Nawaz Sharif is faced with numerous challenges. Legal processes will sooner or later work themselves out. The electoral landscape, however, isn’t as obvious as was being viewed from afar in London. Credibility more than acceptability is the issue here. Even if all roadblocks are removed to make Nawaz Sharif’s ride into power the smoothest ever it will come at a cost which will hang heavy on his sensitive self. Others around him may have convinced him to take the plunge for personal, tribal and political benefit but given the economic dilapidation, social fragmentation and political instability, it will take a herculean effort to lead renewal and restoration.
Given his stint from 2013-17, he may hold little appetite for it. He was a reluctant and a remote PM — of it there are numerous statistics proving his disinterest. In this turn it shall need to be a hands-on leadership. The other aspect of his person revolves around his instinctive self which mostly turns explosive and confrontational. He will need to control the impulse. The political landscape haunts his usually self-assured self as he sees popularity and acceptability slipped away already in the larger public perception. If he finds himself uneasy and in discomfort it is a natural consequence of a landscape that stands altered measurably. He will need to factor each of these odds to style his leadership differently in a greatly more cooperative and consensual mechanism of governance. It will be a lot of hard work.
If the terms that explain the current national predicament are consternation and procrastination, political players — especially Mian Nawaz Sharif — have a role to play in appeasing those fears. Asif Zardari is smart. He wants elections and is therefore flexible on when we may hold them, ‘a week here or a week there’, while others seek an open-ended delay to better times — whatever that will mean — and fairer prospects unsure of what the electoral landscape will deliver. Elections are the key, the trigger and the fuel to fire the political process which is this nation’s principal hope to resume normalcy. The new politics will however need to shed old habits and not be the vehicle to find opportunity for the elites alone. This time and forward only the good of the people will and should count.
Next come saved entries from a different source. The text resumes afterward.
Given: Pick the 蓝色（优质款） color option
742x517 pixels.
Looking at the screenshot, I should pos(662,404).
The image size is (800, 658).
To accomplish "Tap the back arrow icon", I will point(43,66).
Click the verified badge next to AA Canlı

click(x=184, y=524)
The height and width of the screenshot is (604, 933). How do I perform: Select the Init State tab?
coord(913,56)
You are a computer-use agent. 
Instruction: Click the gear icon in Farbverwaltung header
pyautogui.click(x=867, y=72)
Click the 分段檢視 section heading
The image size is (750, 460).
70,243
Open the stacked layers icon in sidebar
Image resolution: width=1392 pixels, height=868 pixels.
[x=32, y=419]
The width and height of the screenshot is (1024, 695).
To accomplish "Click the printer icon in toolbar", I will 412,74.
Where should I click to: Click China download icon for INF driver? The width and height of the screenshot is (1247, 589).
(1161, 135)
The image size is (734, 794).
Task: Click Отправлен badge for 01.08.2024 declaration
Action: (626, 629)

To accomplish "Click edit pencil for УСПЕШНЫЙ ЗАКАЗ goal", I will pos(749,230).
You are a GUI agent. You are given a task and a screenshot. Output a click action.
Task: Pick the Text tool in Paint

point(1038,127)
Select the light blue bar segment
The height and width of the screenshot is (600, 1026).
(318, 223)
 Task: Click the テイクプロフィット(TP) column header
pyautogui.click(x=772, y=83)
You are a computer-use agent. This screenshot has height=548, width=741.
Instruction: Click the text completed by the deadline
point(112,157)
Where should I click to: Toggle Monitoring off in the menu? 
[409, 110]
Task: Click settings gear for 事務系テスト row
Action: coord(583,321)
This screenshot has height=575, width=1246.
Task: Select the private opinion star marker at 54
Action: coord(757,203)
To thus ease the distress that Nawaz Sharif may find himself in terms of popular acceptability the route to slow reinstitution of faith will come by way of a cooperative political leadership in a comprehensive unity government, including the PTI, and veritable performance in policy, governance, administration, security and law and order to reestablish the credibility along with acceptability. It will be a long and a grueling road, but it shall need to be taken.
Published in The Express Tribune, December 15th, 2023.